Swap "Locate an element" for "Pinpoint an element" throughout the records below, then write out every line again with nothing else altered.

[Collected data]
····················
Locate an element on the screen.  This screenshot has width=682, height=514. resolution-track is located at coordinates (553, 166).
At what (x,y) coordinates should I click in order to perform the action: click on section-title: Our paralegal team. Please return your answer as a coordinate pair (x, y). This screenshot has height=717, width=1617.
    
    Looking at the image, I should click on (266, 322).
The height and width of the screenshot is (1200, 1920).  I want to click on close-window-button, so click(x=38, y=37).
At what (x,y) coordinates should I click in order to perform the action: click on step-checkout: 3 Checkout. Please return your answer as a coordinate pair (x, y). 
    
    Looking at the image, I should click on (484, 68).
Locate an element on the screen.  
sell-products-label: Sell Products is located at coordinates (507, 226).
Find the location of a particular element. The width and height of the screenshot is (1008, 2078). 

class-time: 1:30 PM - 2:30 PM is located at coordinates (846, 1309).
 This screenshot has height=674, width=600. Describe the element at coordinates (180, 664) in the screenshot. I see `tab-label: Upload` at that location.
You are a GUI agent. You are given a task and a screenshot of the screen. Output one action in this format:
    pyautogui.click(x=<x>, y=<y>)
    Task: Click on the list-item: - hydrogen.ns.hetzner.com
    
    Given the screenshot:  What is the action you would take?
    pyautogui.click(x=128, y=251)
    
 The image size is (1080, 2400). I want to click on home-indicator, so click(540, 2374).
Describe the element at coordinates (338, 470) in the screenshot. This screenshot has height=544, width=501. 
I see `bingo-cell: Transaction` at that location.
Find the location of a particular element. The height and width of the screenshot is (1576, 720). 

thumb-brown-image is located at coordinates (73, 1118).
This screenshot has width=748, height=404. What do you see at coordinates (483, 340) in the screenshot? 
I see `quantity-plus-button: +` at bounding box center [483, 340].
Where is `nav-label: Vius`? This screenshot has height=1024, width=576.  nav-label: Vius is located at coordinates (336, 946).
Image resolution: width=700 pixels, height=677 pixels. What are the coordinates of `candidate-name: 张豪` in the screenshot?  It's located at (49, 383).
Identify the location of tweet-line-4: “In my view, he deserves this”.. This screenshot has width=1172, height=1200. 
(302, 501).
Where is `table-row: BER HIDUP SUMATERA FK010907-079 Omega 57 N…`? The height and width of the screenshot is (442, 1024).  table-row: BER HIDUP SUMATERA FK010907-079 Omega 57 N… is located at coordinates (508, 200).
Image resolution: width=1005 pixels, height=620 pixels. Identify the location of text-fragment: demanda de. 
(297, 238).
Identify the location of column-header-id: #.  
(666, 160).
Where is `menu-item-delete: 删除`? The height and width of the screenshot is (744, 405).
····················
__Task answer__
Pinpoint an element on the screen.  This screenshot has width=682, height=514. resolution-track is located at coordinates (553, 166).
At what (x,y) coordinates should I click in order to perform the action: click on section-title: Our paralegal team. Please return your answer as a coordinate pair (x, y). This screenshot has height=717, width=1617.
    
    Looking at the image, I should click on (266, 322).
The height and width of the screenshot is (1200, 1920).  I want to click on close-window-button, so click(x=38, y=37).
At what (x,y) coordinates should I click in order to perform the action: click on step-checkout: 3 Checkout. Please return your answer as a coordinate pair (x, y). 
    
    Looking at the image, I should click on (484, 68).
Pinpoint an element on the screen.  
sell-products-label: Sell Products is located at coordinates (507, 226).
Find the location of a particular element. The width and height of the screenshot is (1008, 2078). 

class-time: 1:30 PM - 2:30 PM is located at coordinates (846, 1309).
 This screenshot has height=674, width=600. Describe the element at coordinates (180, 664) in the screenshot. I see `tab-label: Upload` at that location.
You are a GUI agent. You are given a task and a screenshot of the screen. Output one action in this format:
    pyautogui.click(x=<x>, y=<y>)
    Task: Click on the list-item: - hydrogen.ns.hetzner.com
    
    Given the screenshot:  What is the action you would take?
    pyautogui.click(x=128, y=251)
    
 The image size is (1080, 2400). I want to click on home-indicator, so click(540, 2374).
Describe the element at coordinates (338, 470) in the screenshot. This screenshot has height=544, width=501. 
I see `bingo-cell: Transaction` at that location.
Find the location of a particular element. The height and width of the screenshot is (1576, 720). 

thumb-brown-image is located at coordinates (73, 1118).
This screenshot has width=748, height=404. What do you see at coordinates (483, 340) in the screenshot? 
I see `quantity-plus-button: +` at bounding box center [483, 340].
Where is `nav-label: Vius`? This screenshot has height=1024, width=576.  nav-label: Vius is located at coordinates (336, 946).
Image resolution: width=700 pixels, height=677 pixels. What are the coordinates of `candidate-name: 张豪` in the screenshot?  It's located at (49, 383).
Identify the location of tweet-line-4: “In my view, he deserves this”.. This screenshot has width=1172, height=1200. 
(302, 501).
Where is `table-row: BER HIDUP SUMATERA FK010907-079 Omega 57 N…`? The height and width of the screenshot is (442, 1024).  table-row: BER HIDUP SUMATERA FK010907-079 Omega 57 N… is located at coordinates (508, 200).
Image resolution: width=1005 pixels, height=620 pixels. Identify the location of text-fragment: demanda de. 
(297, 238).
Identify the location of column-header-id: #.  
(666, 160).
Where is `menu-item-delete: 删除`? The height and width of the screenshot is (744, 405).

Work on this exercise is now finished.